[Pointing entries for screenshots and pages]
——
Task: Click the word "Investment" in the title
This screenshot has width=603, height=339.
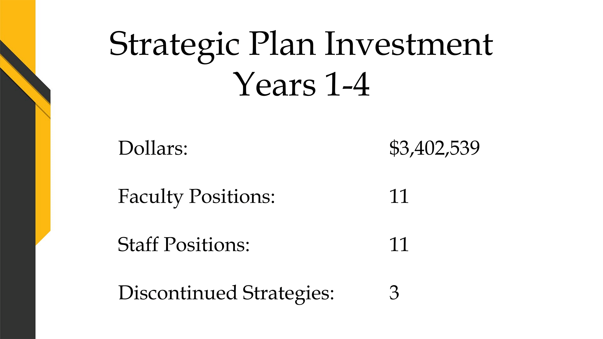Action: (x=409, y=44)

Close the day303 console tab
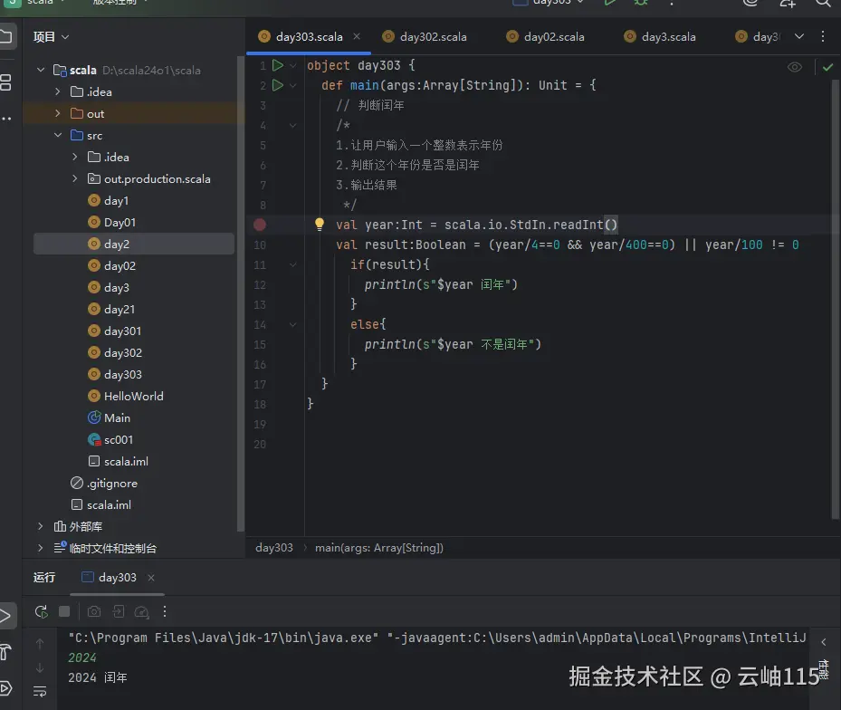pos(149,577)
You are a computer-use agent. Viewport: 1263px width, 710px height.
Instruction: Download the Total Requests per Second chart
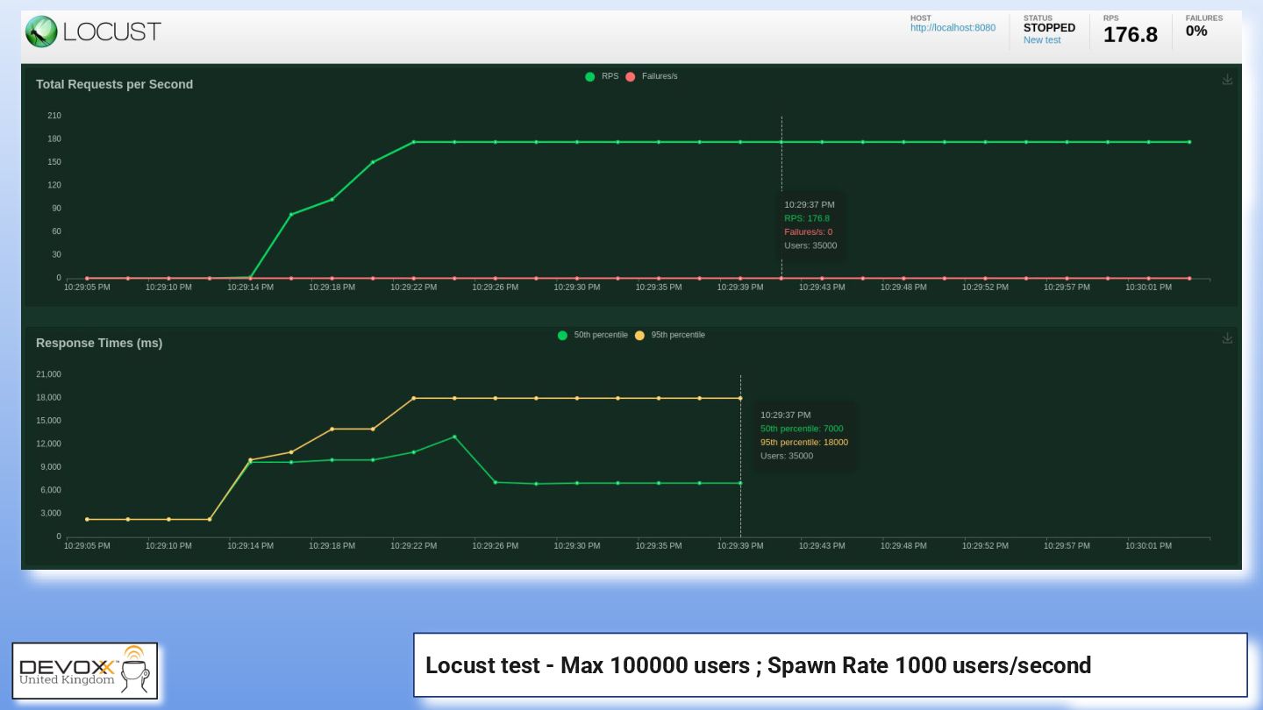click(1227, 80)
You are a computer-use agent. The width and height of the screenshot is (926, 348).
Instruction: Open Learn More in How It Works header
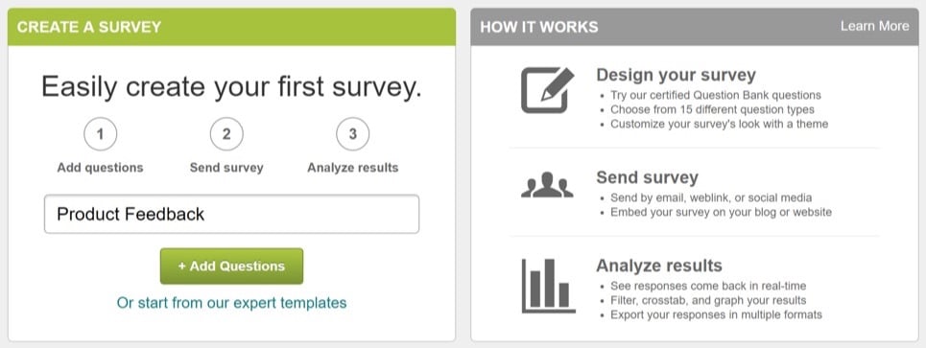874,26

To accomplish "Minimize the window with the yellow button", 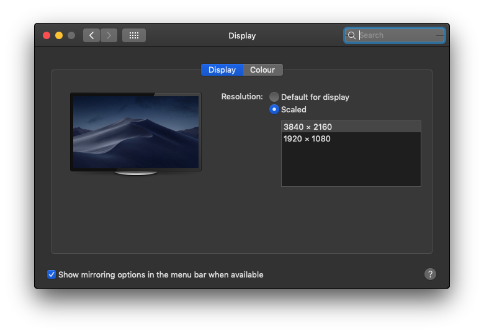I will click(59, 35).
——
GIVEN EXERCISE:
Identify each line in the entries above that contains the string "height", and copy every such line in full.

COMPLETED TASK:
This screenshot has width=603, height=339.
You are a computer-use agent. Viewport: 1263px width, 710px height.
You are a computer-use agent. The width and height of the screenshot is (926, 348).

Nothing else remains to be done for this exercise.